The federal government is looking at lowering the legal alcohol limit to drive a vehicle.

It’s a change that Tony Fiacco would welcome as he lost his son to a drunk driving accident in 1989.

"It took a while to get over the loss,” said Fiacco. “I mean, you don't ever really get over it, but you start thinking of ways that you can make things different for other people."

Fiacco and his wife started a safe ride home service because of their son’s death called First Choice Designated Driver Service.

"You can have the laws there but unless you take responsibility and realize that you aren't invincible and that you're jeopardizing other people's lives," said Fiacco.

The Saskatchewan government changed drinking and driving laws in January.

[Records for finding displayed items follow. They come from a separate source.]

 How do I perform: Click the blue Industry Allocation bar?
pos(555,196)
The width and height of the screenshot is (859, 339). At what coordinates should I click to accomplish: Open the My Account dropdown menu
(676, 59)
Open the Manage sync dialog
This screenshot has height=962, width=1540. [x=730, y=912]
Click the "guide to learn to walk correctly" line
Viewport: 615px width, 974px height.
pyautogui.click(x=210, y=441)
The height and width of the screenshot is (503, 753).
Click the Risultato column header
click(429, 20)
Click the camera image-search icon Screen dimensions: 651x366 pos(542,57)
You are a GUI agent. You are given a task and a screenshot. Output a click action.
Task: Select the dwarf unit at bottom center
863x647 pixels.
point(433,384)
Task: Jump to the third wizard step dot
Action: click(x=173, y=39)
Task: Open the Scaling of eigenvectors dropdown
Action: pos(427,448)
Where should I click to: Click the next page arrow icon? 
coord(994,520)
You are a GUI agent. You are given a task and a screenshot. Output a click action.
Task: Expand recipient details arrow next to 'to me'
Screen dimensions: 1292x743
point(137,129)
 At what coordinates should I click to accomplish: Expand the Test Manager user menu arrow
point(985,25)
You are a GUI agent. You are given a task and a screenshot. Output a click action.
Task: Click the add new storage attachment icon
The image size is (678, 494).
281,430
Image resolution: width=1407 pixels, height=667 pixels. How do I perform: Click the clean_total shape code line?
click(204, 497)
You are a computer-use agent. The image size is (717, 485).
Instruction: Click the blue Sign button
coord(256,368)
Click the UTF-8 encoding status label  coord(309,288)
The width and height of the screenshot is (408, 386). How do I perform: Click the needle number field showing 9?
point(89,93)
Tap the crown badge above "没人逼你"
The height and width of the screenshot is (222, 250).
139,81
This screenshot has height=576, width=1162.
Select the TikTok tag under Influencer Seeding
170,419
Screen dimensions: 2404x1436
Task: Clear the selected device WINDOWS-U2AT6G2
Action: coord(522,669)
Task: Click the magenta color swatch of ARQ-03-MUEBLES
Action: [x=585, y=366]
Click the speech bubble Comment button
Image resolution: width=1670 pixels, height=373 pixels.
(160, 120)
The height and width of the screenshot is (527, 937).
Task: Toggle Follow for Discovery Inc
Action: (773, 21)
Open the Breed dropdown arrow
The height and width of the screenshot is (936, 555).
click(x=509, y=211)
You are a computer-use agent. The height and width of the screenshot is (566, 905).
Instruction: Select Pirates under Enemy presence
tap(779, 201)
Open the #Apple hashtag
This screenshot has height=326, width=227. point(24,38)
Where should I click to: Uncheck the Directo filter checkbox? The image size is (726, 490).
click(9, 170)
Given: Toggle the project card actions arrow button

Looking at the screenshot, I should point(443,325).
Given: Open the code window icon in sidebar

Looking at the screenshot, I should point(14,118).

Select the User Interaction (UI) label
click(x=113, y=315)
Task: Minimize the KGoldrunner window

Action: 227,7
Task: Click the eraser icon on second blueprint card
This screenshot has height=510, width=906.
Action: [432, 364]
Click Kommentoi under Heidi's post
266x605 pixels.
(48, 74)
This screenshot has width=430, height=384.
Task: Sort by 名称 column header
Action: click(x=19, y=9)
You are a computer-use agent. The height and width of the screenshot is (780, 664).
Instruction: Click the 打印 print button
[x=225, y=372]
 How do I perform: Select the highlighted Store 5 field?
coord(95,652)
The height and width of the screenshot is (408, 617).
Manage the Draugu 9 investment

Now, there’s zero tolerance if you're under the age of 21, and if a driver is caught driving with a blood alcohol level of between .04 and .08, they could have their vehicle suspended for three days.

But now, the federal government is looking to go one step further and lowering the legal limit from .08 to .05.

“In April, our government proposed legislation that would reform the entire impaired driving regime in the Criminal Code,” said federal Justice Minister Jody Wilson-Raybould.

“It would strengthen existing drug and alcohol-impaired driving laws by creating new offences, and making the law easier to enforce, simpler, more coherent and efficient. If passed by Parliament, this legislation would give Canada one of the toughest impaired driving regimes in the world.”

The federal government has asked the provinces and territories for feedback about the potential change

Provincial Justice Minister Gordon Wyant responded, saying he's interested in working out a new law with the federal government.

“Public education and awareness of the impacts of impaired driving is an essential part of reducing and eliminating impaired driving,” said Wyant.

“SGI has introduced multiple public campaigns to combat impaired driving. They also fund a number of programs and initiatives to prevent impaired driving. These campaigns and initiatives are powerful reminders that we all need to make the responsible decision to plan a safe ride home.”